Microsoft Goes Live With Search


Microsoft cranked up its own search engine today and plans an advertising
blitz expected to reach at least 90 percent of U.S. consumers in an effort
to overtake Google’s narrowing lead in the search engine wars. At stake is
the $2.6 billion search advertising market, expected to surge to $5.5
billion in the next four years.


As reported
by internetnews.com on Monday, the new search engine debuted under
the banner of the Microsoft Network (MSN). The product was developed using a
new algorithm with five billion indexed entries in its database.

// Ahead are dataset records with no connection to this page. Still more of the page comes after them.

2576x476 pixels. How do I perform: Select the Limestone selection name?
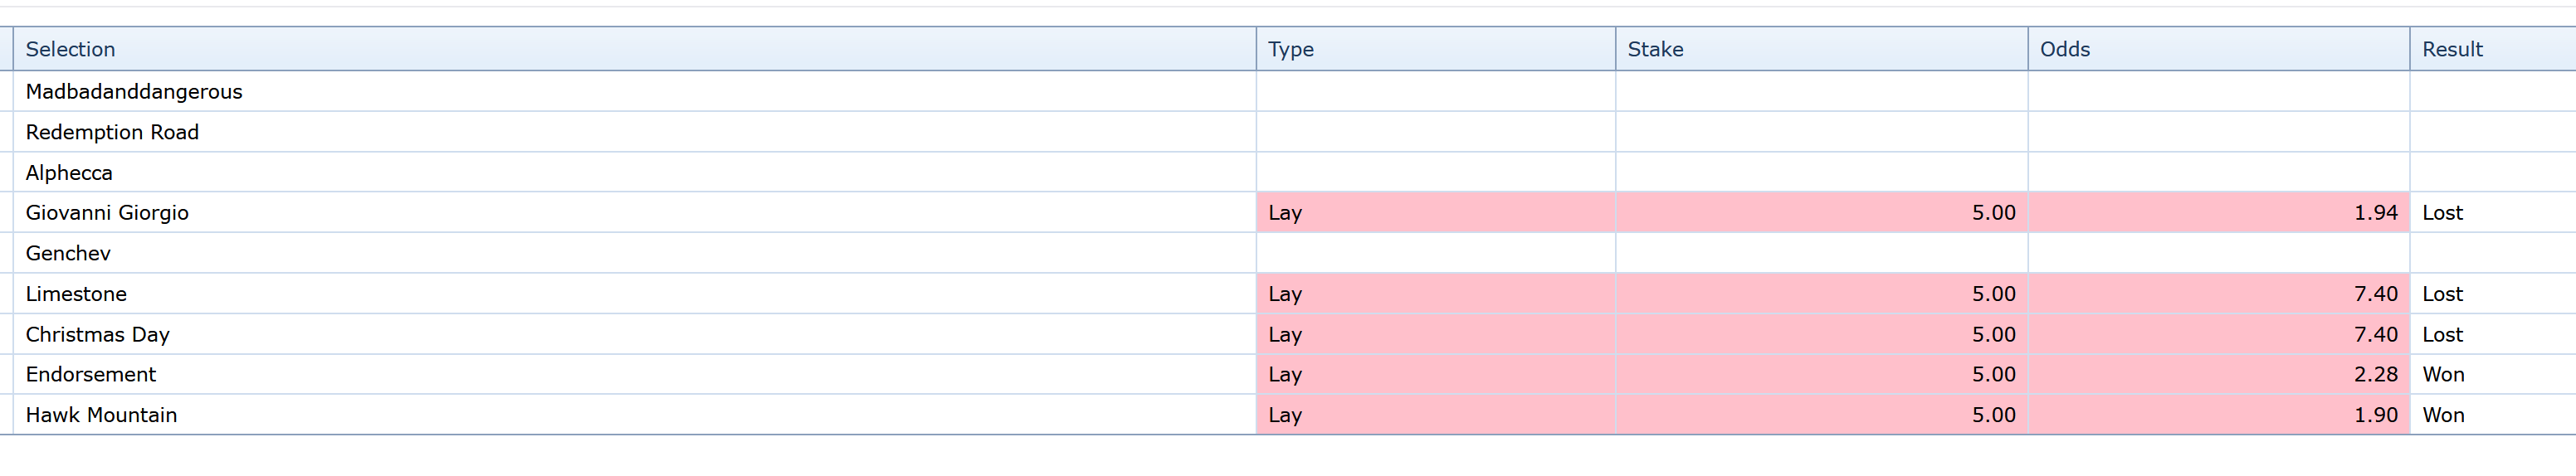[x=76, y=294]
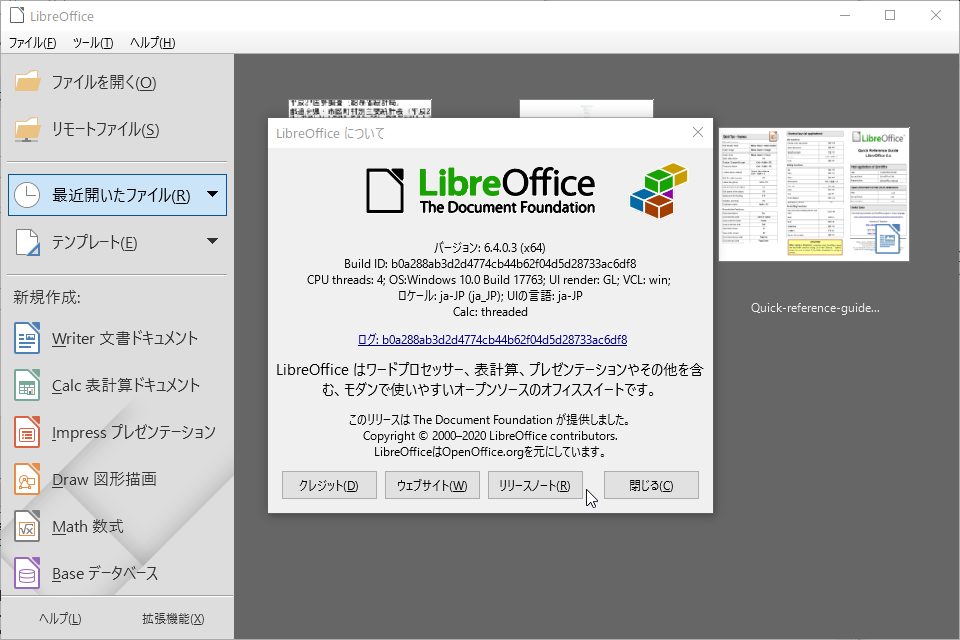Image resolution: width=960 pixels, height=640 pixels.
Task: Expand the 最近開いたファイル dropdown arrow
Action: tap(211, 194)
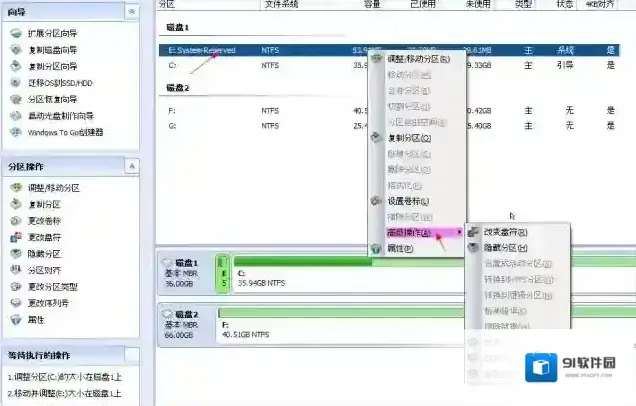636x406 pixels.
Task: Collapse the 向导 panel with its arrow
Action: pyautogui.click(x=131, y=10)
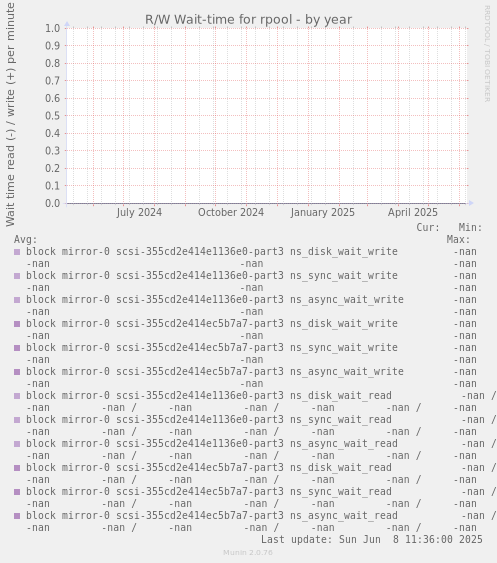Click the Last update timestamp text
Screen dimensions: 497x563
click(372, 540)
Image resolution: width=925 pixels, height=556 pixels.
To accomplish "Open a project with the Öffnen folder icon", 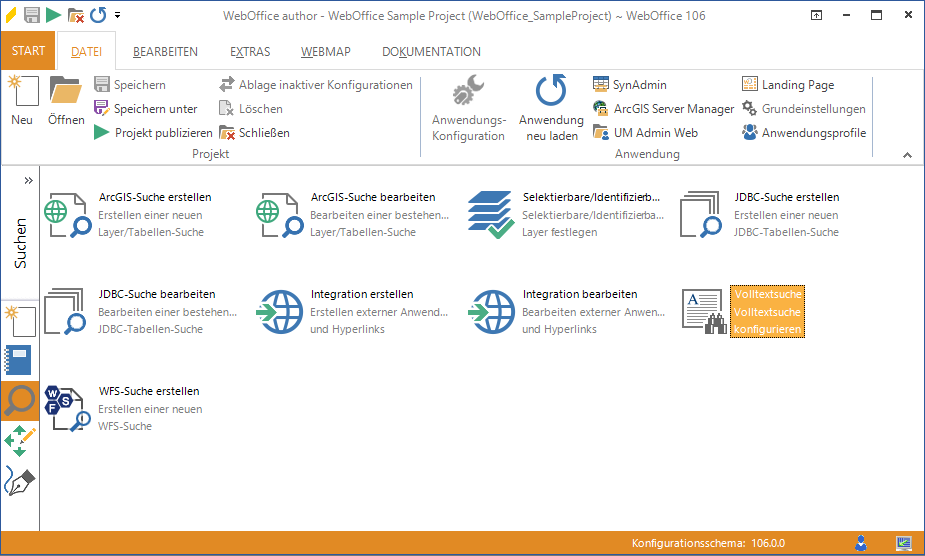I will point(66,100).
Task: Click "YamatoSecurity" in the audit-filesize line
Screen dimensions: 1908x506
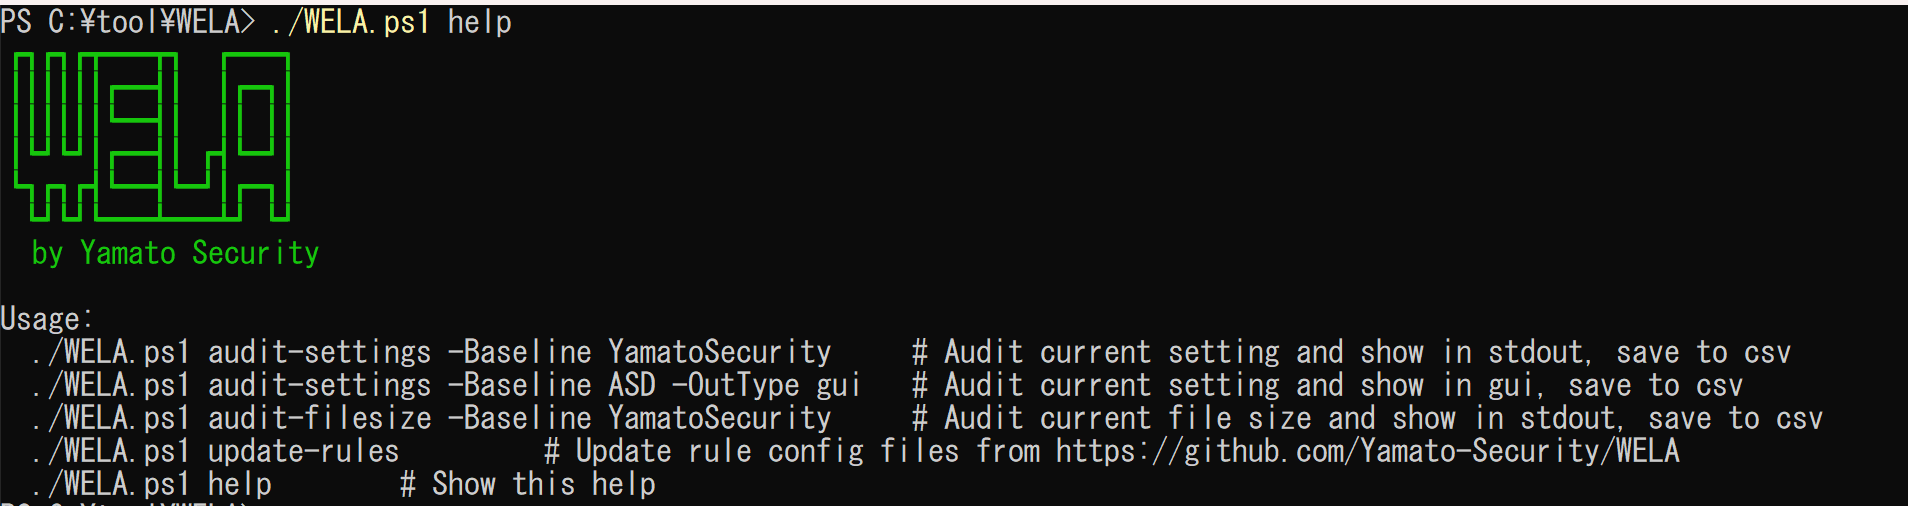Action: [719, 419]
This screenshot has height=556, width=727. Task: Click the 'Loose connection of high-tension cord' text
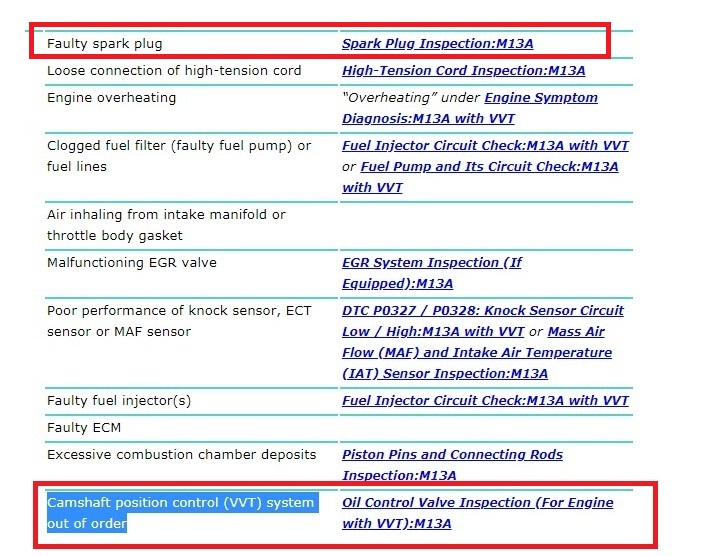tap(174, 71)
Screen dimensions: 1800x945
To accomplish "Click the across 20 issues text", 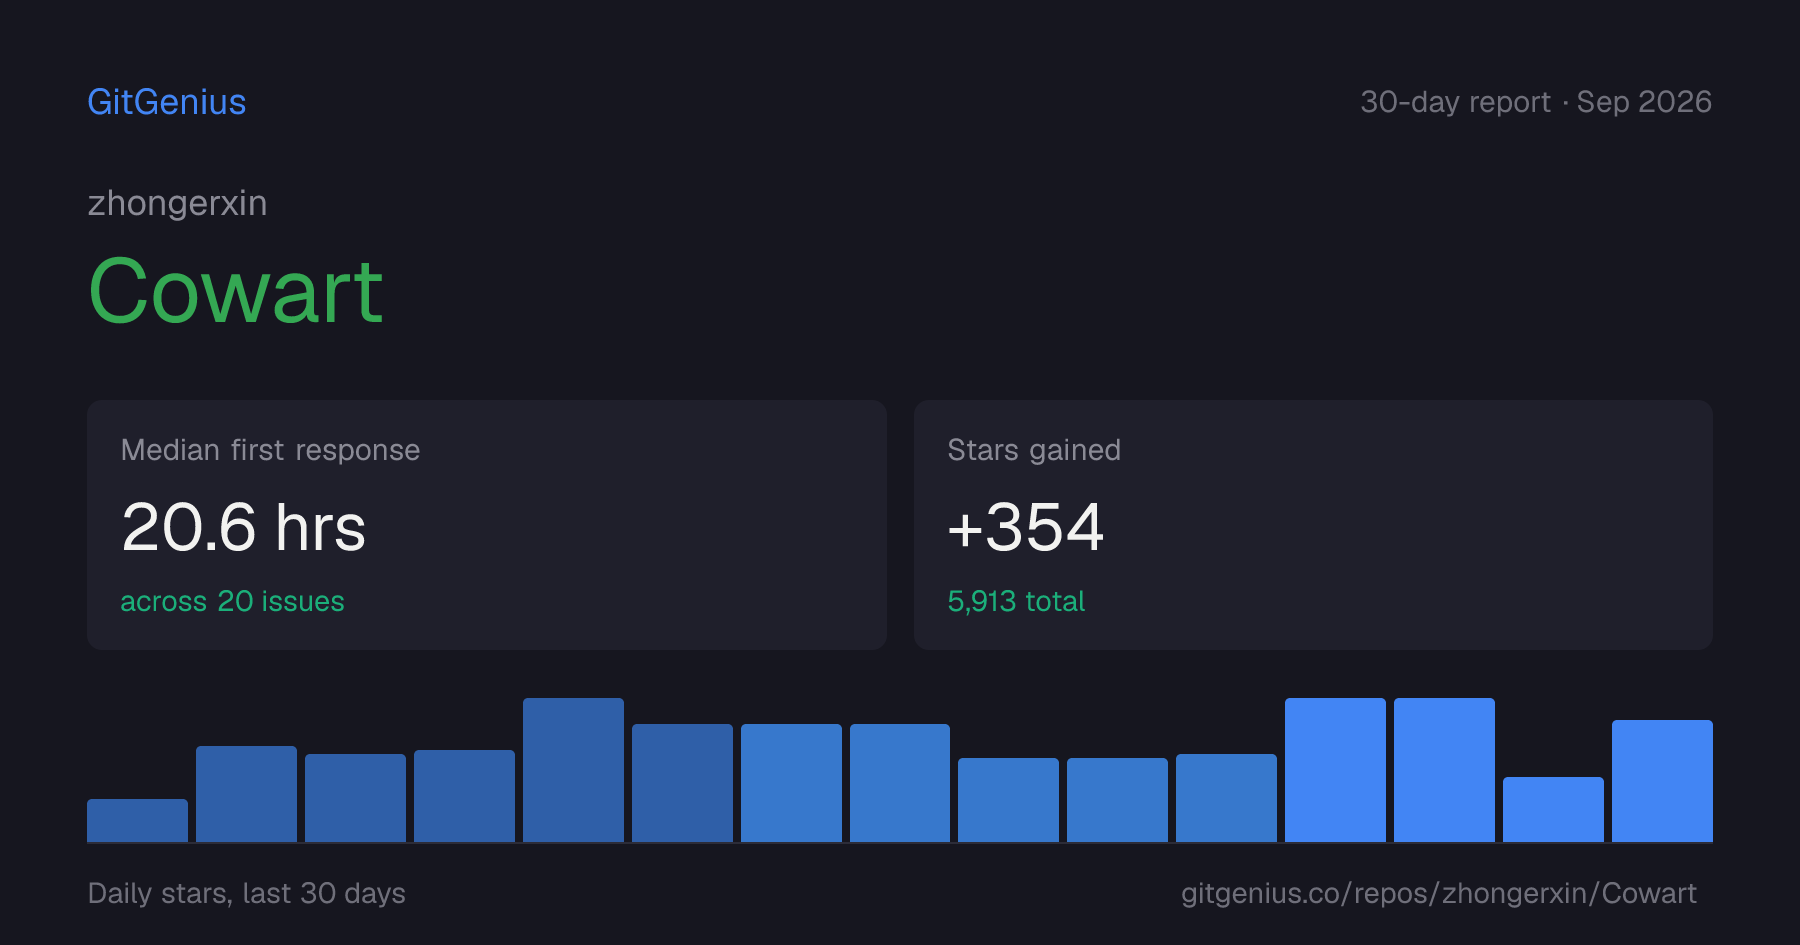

The search engine replaces the previous deal Microsoft had to use Yahoo’s
search engine. Microsoft will continue to use paid listings generated by
Yahoo-owned Overture.


In development for two years, Microsoft’s search engine features search tabs
for the Web, news, music, images, and desktop. Users can ask a direct
question and obtain information pulled from Microsoft’s Encarta online
encyclopedia, a dictionary and a calculator. A Search Near Me feature
provides information and resources close to the user’s location.


The music function allows consumers to search for a recording artist, song
or album. The search results provide links to music files and other content
provided by MSN Music. Users are also able to sample music, purchase and
download music.


“This built-from-the-ground-up version of MSN Search provides an
infrastructure that enables us to rapidly innovate and give consumers
precisely the information theyre looking for, no matter where it’s
located,” Yusuf Mehdi, Microsoft’s corporate VP of Information Services,
said in a statement.


Google’s success in the search field over the last few years has prompted
others to take a serious look at the market. Google currently dominated the
market with almost 50 percent of all Internet searches. Yahoo holds down the
number two spot with 24 percent of all searches. Microsoft currently
accounts for 14 percent of all searches.


During Microsoft’s latest shareholders’ meeting, held in November, Chairman
Bill Gates acknowledged the company’s trailing position in search. “We have
competitors in some cases getting in earlier than we are, and we need to
make sure that we come along and do an even better job than they do,” he
said.


Microsoft launched the beta
version of its search engine in November, offering multiple ways to narrow
results, including providing local results and natural language search.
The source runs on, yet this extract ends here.